**Exercise**
Duplicate the following lines word for word.
#### The records
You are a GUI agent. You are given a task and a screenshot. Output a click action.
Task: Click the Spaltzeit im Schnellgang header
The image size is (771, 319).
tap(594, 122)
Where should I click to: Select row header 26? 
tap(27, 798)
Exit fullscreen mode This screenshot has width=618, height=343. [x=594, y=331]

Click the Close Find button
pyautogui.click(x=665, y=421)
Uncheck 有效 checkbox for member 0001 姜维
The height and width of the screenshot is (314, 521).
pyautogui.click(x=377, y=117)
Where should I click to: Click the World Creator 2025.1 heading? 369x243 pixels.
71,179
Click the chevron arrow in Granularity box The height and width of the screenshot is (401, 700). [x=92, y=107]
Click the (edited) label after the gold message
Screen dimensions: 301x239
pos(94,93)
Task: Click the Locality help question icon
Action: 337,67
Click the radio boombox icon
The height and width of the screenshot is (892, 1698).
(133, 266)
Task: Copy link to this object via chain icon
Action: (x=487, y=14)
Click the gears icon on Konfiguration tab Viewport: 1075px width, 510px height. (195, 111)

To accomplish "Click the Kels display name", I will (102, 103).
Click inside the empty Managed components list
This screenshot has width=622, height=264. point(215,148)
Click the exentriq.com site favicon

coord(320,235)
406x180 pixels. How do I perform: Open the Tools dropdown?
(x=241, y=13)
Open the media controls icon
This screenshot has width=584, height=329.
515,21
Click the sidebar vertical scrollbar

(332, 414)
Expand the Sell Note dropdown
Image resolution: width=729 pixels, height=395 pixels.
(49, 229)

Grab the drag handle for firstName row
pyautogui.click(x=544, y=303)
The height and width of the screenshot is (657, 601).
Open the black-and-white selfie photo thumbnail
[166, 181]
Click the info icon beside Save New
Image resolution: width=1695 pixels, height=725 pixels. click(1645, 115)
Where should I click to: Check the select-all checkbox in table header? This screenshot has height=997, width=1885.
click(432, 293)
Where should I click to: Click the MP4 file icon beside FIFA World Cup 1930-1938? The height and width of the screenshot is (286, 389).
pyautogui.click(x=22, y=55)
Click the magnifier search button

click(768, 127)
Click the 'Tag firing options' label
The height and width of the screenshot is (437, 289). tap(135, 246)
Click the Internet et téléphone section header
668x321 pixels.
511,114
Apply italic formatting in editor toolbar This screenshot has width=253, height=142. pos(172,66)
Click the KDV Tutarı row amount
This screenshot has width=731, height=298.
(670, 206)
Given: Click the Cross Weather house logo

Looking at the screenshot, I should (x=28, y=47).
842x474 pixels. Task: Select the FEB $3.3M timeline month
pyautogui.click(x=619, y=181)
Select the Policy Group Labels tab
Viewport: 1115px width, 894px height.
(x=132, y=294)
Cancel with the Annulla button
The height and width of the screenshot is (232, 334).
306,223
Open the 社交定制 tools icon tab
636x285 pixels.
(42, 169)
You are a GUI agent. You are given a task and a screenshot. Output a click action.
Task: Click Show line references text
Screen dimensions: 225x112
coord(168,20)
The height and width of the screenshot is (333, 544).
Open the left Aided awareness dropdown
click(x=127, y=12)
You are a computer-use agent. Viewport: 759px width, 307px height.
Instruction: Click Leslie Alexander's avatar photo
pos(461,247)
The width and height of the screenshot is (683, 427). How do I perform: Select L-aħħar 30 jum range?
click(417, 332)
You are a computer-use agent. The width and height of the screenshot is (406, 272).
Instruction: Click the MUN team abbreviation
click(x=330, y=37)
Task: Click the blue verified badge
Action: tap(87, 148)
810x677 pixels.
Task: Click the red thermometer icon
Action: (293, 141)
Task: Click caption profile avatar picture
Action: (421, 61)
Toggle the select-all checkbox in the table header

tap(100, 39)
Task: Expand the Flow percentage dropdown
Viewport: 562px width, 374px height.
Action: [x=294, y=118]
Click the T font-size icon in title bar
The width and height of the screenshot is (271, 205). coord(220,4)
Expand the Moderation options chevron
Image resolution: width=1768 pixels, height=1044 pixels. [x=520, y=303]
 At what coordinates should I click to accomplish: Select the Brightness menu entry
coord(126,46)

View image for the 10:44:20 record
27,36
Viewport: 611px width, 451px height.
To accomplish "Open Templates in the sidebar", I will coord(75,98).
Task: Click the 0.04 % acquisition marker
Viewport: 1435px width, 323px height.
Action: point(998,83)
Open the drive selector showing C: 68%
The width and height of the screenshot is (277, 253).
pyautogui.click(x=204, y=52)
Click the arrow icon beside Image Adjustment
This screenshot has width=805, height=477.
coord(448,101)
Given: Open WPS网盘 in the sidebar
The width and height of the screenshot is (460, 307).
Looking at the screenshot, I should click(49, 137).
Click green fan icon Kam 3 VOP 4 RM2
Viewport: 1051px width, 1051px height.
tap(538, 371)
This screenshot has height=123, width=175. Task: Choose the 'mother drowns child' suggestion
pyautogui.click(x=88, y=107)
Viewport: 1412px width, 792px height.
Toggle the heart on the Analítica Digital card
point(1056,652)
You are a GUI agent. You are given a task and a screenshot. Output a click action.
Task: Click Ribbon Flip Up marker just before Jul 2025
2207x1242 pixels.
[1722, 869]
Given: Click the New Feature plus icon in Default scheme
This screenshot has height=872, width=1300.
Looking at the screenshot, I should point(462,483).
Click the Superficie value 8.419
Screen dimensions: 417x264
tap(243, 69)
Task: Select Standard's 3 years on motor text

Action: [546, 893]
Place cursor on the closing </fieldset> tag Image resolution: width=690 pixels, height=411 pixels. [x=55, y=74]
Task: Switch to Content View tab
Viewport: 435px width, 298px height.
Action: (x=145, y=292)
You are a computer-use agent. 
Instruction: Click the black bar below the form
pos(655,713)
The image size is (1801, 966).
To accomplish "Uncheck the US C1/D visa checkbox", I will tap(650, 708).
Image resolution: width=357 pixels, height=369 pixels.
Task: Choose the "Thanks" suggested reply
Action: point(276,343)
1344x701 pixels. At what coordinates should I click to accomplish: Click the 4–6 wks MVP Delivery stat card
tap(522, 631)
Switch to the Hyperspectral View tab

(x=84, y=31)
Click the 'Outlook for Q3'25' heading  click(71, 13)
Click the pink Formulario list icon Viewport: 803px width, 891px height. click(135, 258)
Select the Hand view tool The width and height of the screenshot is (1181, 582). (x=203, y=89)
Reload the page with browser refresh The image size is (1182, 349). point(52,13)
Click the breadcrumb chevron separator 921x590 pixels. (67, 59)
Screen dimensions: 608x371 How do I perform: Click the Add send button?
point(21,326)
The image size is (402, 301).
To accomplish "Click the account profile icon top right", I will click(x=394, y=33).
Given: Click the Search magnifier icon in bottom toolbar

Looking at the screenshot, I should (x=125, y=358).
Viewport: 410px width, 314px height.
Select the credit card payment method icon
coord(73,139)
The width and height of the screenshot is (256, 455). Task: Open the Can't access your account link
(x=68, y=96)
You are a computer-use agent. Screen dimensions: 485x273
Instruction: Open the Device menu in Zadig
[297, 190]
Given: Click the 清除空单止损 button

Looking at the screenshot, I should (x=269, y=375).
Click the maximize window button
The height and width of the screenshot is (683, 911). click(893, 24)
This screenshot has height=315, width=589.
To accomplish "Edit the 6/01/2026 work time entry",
########
**Solved problem**
You are a GUI agent. You are given a task and a screenshot. Output a click action.
Task: Click the Spaltzeit im Schnellgang header
The image size is (771, 319).
tap(594, 122)
Where should I click to: Select row header 26? 
tap(27, 798)
Exit fullscreen mode This screenshot has width=618, height=343. [x=594, y=331]

Click the Close Find button
pyautogui.click(x=665, y=421)
Uncheck 有效 checkbox for member 0001 姜维
The height and width of the screenshot is (314, 521).
pyautogui.click(x=377, y=117)
Where should I click to: Click the World Creator 2025.1 heading? 369x243 pixels.
71,179
Click the chevron arrow in Granularity box The height and width of the screenshot is (401, 700). [x=92, y=107]
Click the (edited) label after the gold message
Screen dimensions: 301x239
pos(94,93)
Task: Click the Locality help question icon
Action: 337,67
Click the radio boombox icon
The height and width of the screenshot is (892, 1698).
(133, 266)
Task: Copy link to this object via chain icon
Action: (x=487, y=14)
Click the gears icon on Konfiguration tab Viewport: 1075px width, 510px height. (195, 111)

To accomplish "Click the Kels display name", I will (102, 103).
Click inside the empty Managed components list
This screenshot has width=622, height=264. point(215,148)
Click the exentriq.com site favicon

coord(320,235)
406x180 pixels. How do I perform: Open the Tools dropdown?
(x=241, y=13)
Open the media controls icon
This screenshot has width=584, height=329.
515,21
Click the sidebar vertical scrollbar

(332, 414)
Expand the Sell Note dropdown
Image resolution: width=729 pixels, height=395 pixels.
(49, 229)

Grab the drag handle for firstName row
pyautogui.click(x=544, y=303)
The height and width of the screenshot is (657, 601).
Open the black-and-white selfie photo thumbnail
[166, 181]
Click the info icon beside Save New
Image resolution: width=1695 pixels, height=725 pixels. click(1645, 115)
Where should I click to: Check the select-all checkbox in table header? This screenshot has height=997, width=1885.
click(432, 293)
Where should I click to: Click the MP4 file icon beside FIFA World Cup 1930-1938? The height and width of the screenshot is (286, 389).
pyautogui.click(x=22, y=55)
Click the magnifier search button

click(768, 127)
Click the 'Tag firing options' label
The height and width of the screenshot is (437, 289). tap(135, 246)
Click the Internet et téléphone section header
668x321 pixels.
511,114
Apply italic formatting in editor toolbar This screenshot has width=253, height=142. pos(172,66)
Click the KDV Tutarı row amount
This screenshot has width=731, height=298.
(670, 206)
Given: Click the Cross Weather house logo

Looking at the screenshot, I should (x=28, y=47).
842x474 pixels. Task: Select the FEB $3.3M timeline month
pyautogui.click(x=619, y=181)
Select the Policy Group Labels tab
Viewport: 1115px width, 894px height.
(x=132, y=294)
Cancel with the Annulla button
The height and width of the screenshot is (232, 334).
306,223
Open the 社交定制 tools icon tab
636x285 pixels.
(42, 169)
You are a GUI agent. You are given a task and a screenshot. Output a click action.
Task: Click Show line references text
Screen dimensions: 225x112
coord(168,20)
The height and width of the screenshot is (333, 544).
Open the left Aided awareness dropdown
click(x=127, y=12)
You are a computer-use agent. Viewport: 759px width, 307px height.
Instruction: Click Leslie Alexander's avatar photo
pos(461,247)
The width and height of the screenshot is (683, 427). How do I perform: Select L-aħħar 30 jum range?
click(417, 332)
You are a computer-use agent. The width and height of the screenshot is (406, 272).
Instruction: Click the MUN team abbreviation
click(x=330, y=37)
Task: Click the blue verified badge
Action: tap(87, 148)
810x677 pixels.
Task: Click the red thermometer icon
Action: (293, 141)
Task: Click caption profile avatar picture
Action: (421, 61)
Toggle the select-all checkbox in the table header

tap(100, 39)
Task: Expand the Flow percentage dropdown
Viewport: 562px width, 374px height.
Action: [x=294, y=118]
Click the T font-size icon in title bar
The width and height of the screenshot is (271, 205). coord(220,4)
Expand the Moderation options chevron
Image resolution: width=1768 pixels, height=1044 pixels. [x=520, y=303]
 At what coordinates should I click to accomplish: Select the Brightness menu entry
coord(126,46)

View image for the 10:44:20 record
27,36
Viewport: 611px width, 451px height.
To accomplish "Open Templates in the sidebar", I will coord(75,98).
Task: Click the 0.04 % acquisition marker
Viewport: 1435px width, 323px height.
Action: point(998,83)
Open the drive selector showing C: 68%
The width and height of the screenshot is (277, 253).
pyautogui.click(x=204, y=52)
Click the arrow icon beside Image Adjustment
This screenshot has width=805, height=477.
coord(448,101)
Given: Open WPS网盘 in the sidebar
The width and height of the screenshot is (460, 307).
Looking at the screenshot, I should click(49, 137).
Click green fan icon Kam 3 VOP 4 RM2
Viewport: 1051px width, 1051px height.
tap(538, 371)
This screenshot has height=123, width=175. Task: Choose the 'mother drowns child' suggestion
pyautogui.click(x=88, y=107)
Viewport: 1412px width, 792px height.
Toggle the heart on the Analítica Digital card
point(1056,652)
You are a GUI agent. You are given a task and a screenshot. Output a click action.
Task: Click Ribbon Flip Up marker just before Jul 2025
2207x1242 pixels.
[1722, 869]
Given: Click the New Feature plus icon in Default scheme
This screenshot has height=872, width=1300.
Looking at the screenshot, I should point(462,483).
Click the Superficie value 8.419
Screen dimensions: 417x264
tap(243, 69)
Task: Select Standard's 3 years on motor text

Action: [546, 893]
Place cursor on the closing </fieldset> tag Image resolution: width=690 pixels, height=411 pixels. [x=55, y=74]
Task: Switch to Content View tab
Viewport: 435px width, 298px height.
Action: (x=145, y=292)
You are a computer-use agent. 
Instruction: Click the black bar below the form
pos(655,713)
The image size is (1801, 966).
To accomplish "Uncheck the US C1/D visa checkbox", I will tap(650, 708).
Image resolution: width=357 pixels, height=369 pixels.
Task: Choose the "Thanks" suggested reply
Action: point(276,343)
1344x701 pixels. At what coordinates should I click to accomplish: Click the 4–6 wks MVP Delivery stat card
tap(522, 631)
Switch to the Hyperspectral View tab

(x=84, y=31)
Click the 'Outlook for Q3'25' heading  click(71, 13)
Click the pink Formulario list icon Viewport: 803px width, 891px height. click(135, 258)
Select the Hand view tool The width and height of the screenshot is (1181, 582). (x=203, y=89)
Reload the page with browser refresh The image size is (1182, 349). point(52,13)
Click the breadcrumb chevron separator 921x590 pixels. (67, 59)
Screen dimensions: 608x371 How do I perform: Click the Add send button?
point(21,326)
The image size is (402, 301).
To accomplish "Click the account profile icon top right", I will click(x=394, y=33).
Given: Click the Search magnifier icon in bottom toolbar

Looking at the screenshot, I should (x=125, y=358).
Viewport: 410px width, 314px height.
Select the credit card payment method icon
coord(73,139)
The width and height of the screenshot is (256, 455). Task: Open the Can't access your account link
(x=68, y=96)
You are a computer-use agent. Screen dimensions: 485x273
Instruction: Open the Device menu in Zadig
[297, 190]
Given: Click the 清除空单止损 button

Looking at the screenshot, I should (x=269, y=375).
Click the maximize window button
The height and width of the screenshot is (683, 911). click(893, 24)
This screenshot has height=315, width=589.
To accomplish "Edit the 6/01/2026 work time entry",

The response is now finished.